- [Written problem]: Copy each of the following entries word for word.
────────────────────
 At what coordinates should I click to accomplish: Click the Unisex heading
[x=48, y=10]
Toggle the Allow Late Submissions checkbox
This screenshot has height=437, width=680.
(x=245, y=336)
────────────────────
- [Task output]:
 At what coordinates should I click to accomplish: Click the Unisex heading
[x=48, y=10]
Toggle the Allow Late Submissions checkbox
This screenshot has height=437, width=680.
(x=245, y=336)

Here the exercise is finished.